Okay. First. Bachfiend goes on about people with "easily ascertainable gender" as though that is a given. It isn't. Someone may present fully as male, with a beard and everything, and still insist on a female pronoun. Someone may appear very feminine and still prefer the pronoun "they". Gender is ascertainable only by asking, not by looking. Note that Bachfiend assumed my preferred pronoun based on my avatar, rather than asking. I object to that.

Second. Bachfiend suggests inventing a new nonbinary singular pronoun. This would be laudable, if it hadn't been tried and failed many times in the last fifty years.
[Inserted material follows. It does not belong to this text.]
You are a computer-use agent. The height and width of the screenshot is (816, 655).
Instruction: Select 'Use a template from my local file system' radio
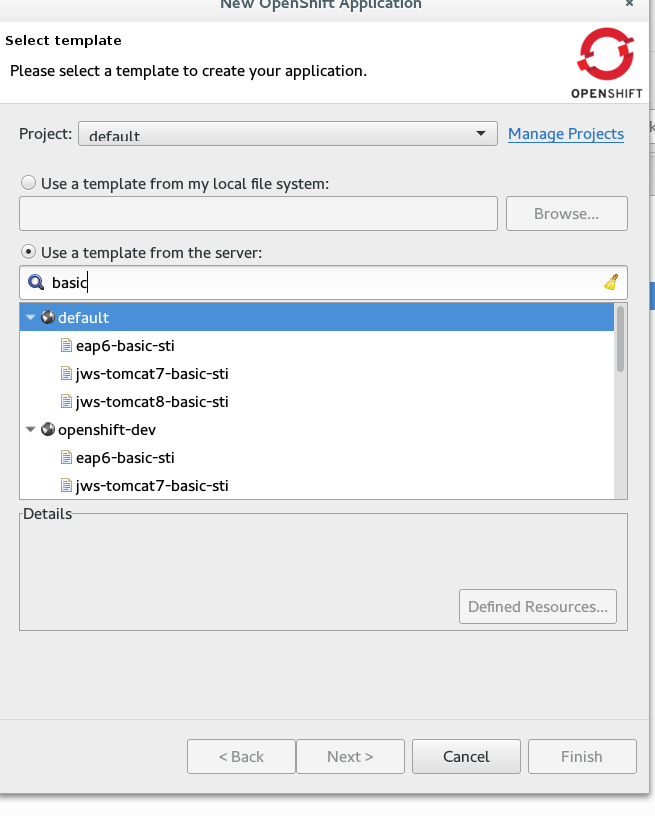click(x=29, y=183)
Ze/mer was proposed in 1997. E/em was proposed in 1983. Xe/xem was proposed in 1973. There are many more. None of them caught on. Singular "they" did, and is being actively used by many people. Resistance to it now is perverse and transphobic.

It’s ‘bachfiend,’ not ‘Bachfiend.’  You should ‘respect’ my preference.

Many people being wrong regarding the meaning of ‘they’ doesn’t make it correct.

It doesn’t (or at least it shouldn’t) matter to a person who regards personal gender to be different from biological gender to be referred to in the 3rd person as ‘he’ or ‘she.’  If there were gendered 2nd person singular pronouns (eg ‘youm’ for males and ‘youf’ for females) then there would be would be grounds for complaint.  Someone would be entitled to complain if she was addressed with ‘youm’ if she regarded herself as a female.

But there are no gendered 2nd person singular pronouns.

I’m not transphobic.  But there are better ways of expressing support than perverting the meaning of ‘they.’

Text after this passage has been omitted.